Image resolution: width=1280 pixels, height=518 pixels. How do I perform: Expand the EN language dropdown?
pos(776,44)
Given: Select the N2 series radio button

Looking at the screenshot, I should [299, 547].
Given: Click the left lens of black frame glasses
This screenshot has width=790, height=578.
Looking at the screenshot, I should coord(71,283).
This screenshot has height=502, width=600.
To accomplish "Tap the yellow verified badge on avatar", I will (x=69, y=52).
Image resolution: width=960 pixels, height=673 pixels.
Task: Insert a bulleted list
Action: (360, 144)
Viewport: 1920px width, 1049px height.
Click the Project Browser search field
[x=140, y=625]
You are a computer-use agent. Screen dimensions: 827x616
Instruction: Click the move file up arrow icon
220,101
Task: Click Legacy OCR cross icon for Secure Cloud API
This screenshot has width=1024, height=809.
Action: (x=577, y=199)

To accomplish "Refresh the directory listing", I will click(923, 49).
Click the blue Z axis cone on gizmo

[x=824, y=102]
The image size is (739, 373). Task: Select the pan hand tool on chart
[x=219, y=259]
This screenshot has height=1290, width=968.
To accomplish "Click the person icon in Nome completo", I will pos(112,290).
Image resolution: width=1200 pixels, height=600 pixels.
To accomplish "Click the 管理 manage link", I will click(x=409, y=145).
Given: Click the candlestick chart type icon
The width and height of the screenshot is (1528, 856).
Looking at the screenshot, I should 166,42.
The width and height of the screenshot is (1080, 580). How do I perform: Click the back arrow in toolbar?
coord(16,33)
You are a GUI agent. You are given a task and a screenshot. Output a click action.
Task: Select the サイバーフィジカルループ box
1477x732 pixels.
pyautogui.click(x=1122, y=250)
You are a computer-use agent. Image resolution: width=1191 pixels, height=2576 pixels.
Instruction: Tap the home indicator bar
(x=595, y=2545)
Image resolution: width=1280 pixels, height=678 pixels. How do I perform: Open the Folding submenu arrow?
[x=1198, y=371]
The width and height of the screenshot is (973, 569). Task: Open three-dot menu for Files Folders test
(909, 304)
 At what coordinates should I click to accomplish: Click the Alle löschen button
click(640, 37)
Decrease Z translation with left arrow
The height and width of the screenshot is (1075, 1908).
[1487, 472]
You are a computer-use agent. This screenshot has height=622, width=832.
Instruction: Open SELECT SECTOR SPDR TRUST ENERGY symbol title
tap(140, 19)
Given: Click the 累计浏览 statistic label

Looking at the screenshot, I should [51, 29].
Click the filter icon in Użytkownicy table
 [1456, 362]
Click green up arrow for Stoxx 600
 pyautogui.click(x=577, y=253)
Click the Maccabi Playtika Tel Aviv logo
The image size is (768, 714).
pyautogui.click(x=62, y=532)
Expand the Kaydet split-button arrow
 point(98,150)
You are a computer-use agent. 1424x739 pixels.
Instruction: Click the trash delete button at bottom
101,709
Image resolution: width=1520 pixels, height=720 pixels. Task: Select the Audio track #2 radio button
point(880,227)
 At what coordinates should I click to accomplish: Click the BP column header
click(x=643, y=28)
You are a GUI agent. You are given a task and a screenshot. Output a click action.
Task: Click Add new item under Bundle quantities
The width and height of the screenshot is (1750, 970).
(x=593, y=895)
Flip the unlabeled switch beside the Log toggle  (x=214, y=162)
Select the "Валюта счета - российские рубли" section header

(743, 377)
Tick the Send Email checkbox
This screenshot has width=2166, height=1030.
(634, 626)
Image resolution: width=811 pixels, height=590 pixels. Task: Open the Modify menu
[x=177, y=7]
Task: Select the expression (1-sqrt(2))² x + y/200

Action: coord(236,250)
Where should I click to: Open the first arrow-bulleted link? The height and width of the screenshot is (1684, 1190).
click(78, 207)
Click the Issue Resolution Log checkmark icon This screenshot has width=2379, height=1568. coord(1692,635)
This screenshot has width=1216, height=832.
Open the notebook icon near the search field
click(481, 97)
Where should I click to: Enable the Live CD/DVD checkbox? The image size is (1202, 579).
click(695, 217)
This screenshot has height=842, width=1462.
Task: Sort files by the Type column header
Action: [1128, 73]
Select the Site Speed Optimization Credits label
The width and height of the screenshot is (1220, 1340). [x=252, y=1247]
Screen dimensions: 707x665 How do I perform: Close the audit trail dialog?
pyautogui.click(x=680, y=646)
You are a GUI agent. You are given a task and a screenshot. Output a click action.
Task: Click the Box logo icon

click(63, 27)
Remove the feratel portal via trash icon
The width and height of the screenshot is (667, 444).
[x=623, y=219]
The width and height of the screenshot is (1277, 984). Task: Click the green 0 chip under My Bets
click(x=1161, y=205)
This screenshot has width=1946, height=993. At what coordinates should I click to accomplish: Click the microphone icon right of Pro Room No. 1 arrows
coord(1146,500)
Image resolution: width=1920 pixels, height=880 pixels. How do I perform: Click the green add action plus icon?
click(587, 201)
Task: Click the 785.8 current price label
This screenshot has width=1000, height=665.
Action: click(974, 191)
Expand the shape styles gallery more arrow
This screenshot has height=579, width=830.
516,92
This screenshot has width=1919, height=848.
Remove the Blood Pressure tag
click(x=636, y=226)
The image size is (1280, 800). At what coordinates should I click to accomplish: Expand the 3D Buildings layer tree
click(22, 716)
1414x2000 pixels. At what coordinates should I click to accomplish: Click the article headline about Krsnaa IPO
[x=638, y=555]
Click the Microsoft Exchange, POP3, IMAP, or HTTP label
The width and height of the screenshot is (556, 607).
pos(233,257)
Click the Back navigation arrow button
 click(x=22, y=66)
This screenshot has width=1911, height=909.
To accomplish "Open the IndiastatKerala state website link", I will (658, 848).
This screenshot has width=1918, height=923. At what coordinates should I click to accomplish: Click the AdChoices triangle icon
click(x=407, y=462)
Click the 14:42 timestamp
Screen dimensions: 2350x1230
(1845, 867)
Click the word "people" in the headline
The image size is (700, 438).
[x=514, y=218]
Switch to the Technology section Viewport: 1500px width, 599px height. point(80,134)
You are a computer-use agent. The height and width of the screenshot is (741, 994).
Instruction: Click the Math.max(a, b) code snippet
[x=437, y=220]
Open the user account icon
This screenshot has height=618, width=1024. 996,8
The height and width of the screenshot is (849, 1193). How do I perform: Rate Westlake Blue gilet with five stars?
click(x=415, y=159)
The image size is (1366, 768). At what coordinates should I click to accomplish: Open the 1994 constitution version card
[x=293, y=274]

- _TASK STATEMENT_:
All the entries are to be reproduced verbatim.

- _RESPONSE TO THIS TASK_:
Image resolution: width=1280 pixels, height=518 pixels. How do I perform: Expand the EN language dropdown?
pos(776,44)
Given: Select the N2 series radio button

Looking at the screenshot, I should [299, 547].
Given: Click the left lens of black frame glasses
This screenshot has width=790, height=578.
Looking at the screenshot, I should coord(71,283).
This screenshot has height=502, width=600.
To accomplish "Tap the yellow verified badge on avatar", I will (x=69, y=52).
Image resolution: width=960 pixels, height=673 pixels.
Task: Insert a bulleted list
Action: (360, 144)
Viewport: 1920px width, 1049px height.
Click the Project Browser search field
[x=140, y=625]
You are a computer-use agent. Screen dimensions: 827x616
Instruction: Click the move file up arrow icon
220,101
Task: Click Legacy OCR cross icon for Secure Cloud API
This screenshot has width=1024, height=809.
Action: (x=577, y=199)

To accomplish "Refresh the directory listing", I will click(923, 49).
Click the blue Z axis cone on gizmo

[x=824, y=102]
The image size is (739, 373). Task: Select the pan hand tool on chart
[x=219, y=259]
This screenshot has height=1290, width=968.
To accomplish "Click the person icon in Nome completo", I will pos(112,290).
Image resolution: width=1200 pixels, height=600 pixels.
To accomplish "Click the 管理 manage link", I will click(x=409, y=145).
Given: Click the candlestick chart type icon
The width and height of the screenshot is (1528, 856).
Looking at the screenshot, I should 166,42.
The width and height of the screenshot is (1080, 580). How do I perform: Click the back arrow in toolbar?
coord(16,33)
You are a GUI agent. You are given a task and a screenshot. Output a click action.
Task: Select the サイバーフィジカルループ box
1477x732 pixels.
pyautogui.click(x=1122, y=250)
You are a computer-use agent. Image resolution: width=1191 pixels, height=2576 pixels.
Instruction: Tap the home indicator bar
(x=595, y=2545)
Image resolution: width=1280 pixels, height=678 pixels. How do I perform: Open the Folding submenu arrow?
[x=1198, y=371]
The width and height of the screenshot is (973, 569). Task: Open three-dot menu for Files Folders test
(909, 304)
 At what coordinates should I click to accomplish: Click the Alle löschen button
click(640, 37)
Decrease Z translation with left arrow
The height and width of the screenshot is (1075, 1908).
[1487, 472]
You are a computer-use agent. This screenshot has height=622, width=832.
Instruction: Open SELECT SECTOR SPDR TRUST ENERGY symbol title
tap(140, 19)
Given: Click the 累计浏览 statistic label

Looking at the screenshot, I should [51, 29].
Click the filter icon in Użytkownicy table
 [1456, 362]
Click green up arrow for Stoxx 600
 pyautogui.click(x=577, y=253)
Click the Maccabi Playtika Tel Aviv logo
The image size is (768, 714).
pyautogui.click(x=62, y=532)
Expand the Kaydet split-button arrow
 point(98,150)
You are a computer-use agent. 1424x739 pixels.
Instruction: Click the trash delete button at bottom
101,709
Image resolution: width=1520 pixels, height=720 pixels. Task: Select the Audio track #2 radio button
point(880,227)
 At what coordinates should I click to accomplish: Click the BP column header
click(x=643, y=28)
You are a GUI agent. You are given a task and a screenshot. Output a click action.
Task: Click Add new item under Bundle quantities
The width and height of the screenshot is (1750, 970).
(x=593, y=895)
Flip the unlabeled switch beside the Log toggle  (x=214, y=162)
Select the "Валюта счета - российские рубли" section header

(743, 377)
Tick the Send Email checkbox
This screenshot has width=2166, height=1030.
(634, 626)
Image resolution: width=811 pixels, height=590 pixels. Task: Open the Modify menu
[x=177, y=7]
Task: Select the expression (1-sqrt(2))² x + y/200

Action: coord(236,250)
Where should I click to: Open the first arrow-bulleted link? The height and width of the screenshot is (1684, 1190).
click(78, 207)
Click the Issue Resolution Log checkmark icon This screenshot has width=2379, height=1568. coord(1692,635)
This screenshot has width=1216, height=832.
Open the notebook icon near the search field
click(481, 97)
Where should I click to: Enable the Live CD/DVD checkbox? The image size is (1202, 579).
click(695, 217)
This screenshot has height=842, width=1462.
Task: Sort files by the Type column header
Action: [1128, 73]
Select the Site Speed Optimization Credits label
The width and height of the screenshot is (1220, 1340). [x=252, y=1247]
Screen dimensions: 707x665 How do I perform: Close the audit trail dialog?
pyautogui.click(x=680, y=646)
You are a GUI agent. You are given a task and a screenshot. Output a click action.
Task: Click the Box logo icon

click(63, 27)
Remove the feratel portal via trash icon
The width and height of the screenshot is (667, 444).
[x=623, y=219]
The width and height of the screenshot is (1277, 984). Task: Click the green 0 chip under My Bets
click(x=1161, y=205)
This screenshot has width=1946, height=993. At what coordinates should I click to accomplish: Click the microphone icon right of Pro Room No. 1 arrows
coord(1146,500)
Image resolution: width=1920 pixels, height=880 pixels. How do I perform: Click the green add action plus icon?
click(587, 201)
Task: Click the 785.8 current price label
This screenshot has width=1000, height=665.
Action: click(974, 191)
Expand the shape styles gallery more arrow
This screenshot has height=579, width=830.
516,92
This screenshot has width=1919, height=848.
Remove the Blood Pressure tag
click(x=636, y=226)
The image size is (1280, 800). At what coordinates should I click to accomplish: Expand the 3D Buildings layer tree
click(22, 716)
1414x2000 pixels. At what coordinates should I click to accomplish: Click the article headline about Krsnaa IPO
[x=638, y=555]
Click the Microsoft Exchange, POP3, IMAP, or HTTP label
The width and height of the screenshot is (556, 607).
pos(233,257)
Click the Back navigation arrow button
 click(x=22, y=66)
This screenshot has width=1911, height=909.
To accomplish "Open the IndiastatKerala state website link", I will (658, 848).
This screenshot has width=1918, height=923. At what coordinates should I click to accomplish: Click the AdChoices triangle icon
click(x=407, y=462)
Click the 14:42 timestamp
Screen dimensions: 2350x1230
(1845, 867)
Click the word "people" in the headline
The image size is (700, 438).
[x=514, y=218]
Switch to the Technology section Viewport: 1500px width, 599px height. point(80,134)
You are a computer-use agent. The height and width of the screenshot is (741, 994).
Instruction: Click the Math.max(a, b) code snippet
[x=437, y=220]
Open the user account icon
This screenshot has height=618, width=1024. 996,8
The height and width of the screenshot is (849, 1193). How do I perform: Rate Westlake Blue gilet with five stars?
click(x=415, y=159)
The image size is (1366, 768). At what coordinates should I click to accomplish: Open the 1994 constitution version card
[x=293, y=274]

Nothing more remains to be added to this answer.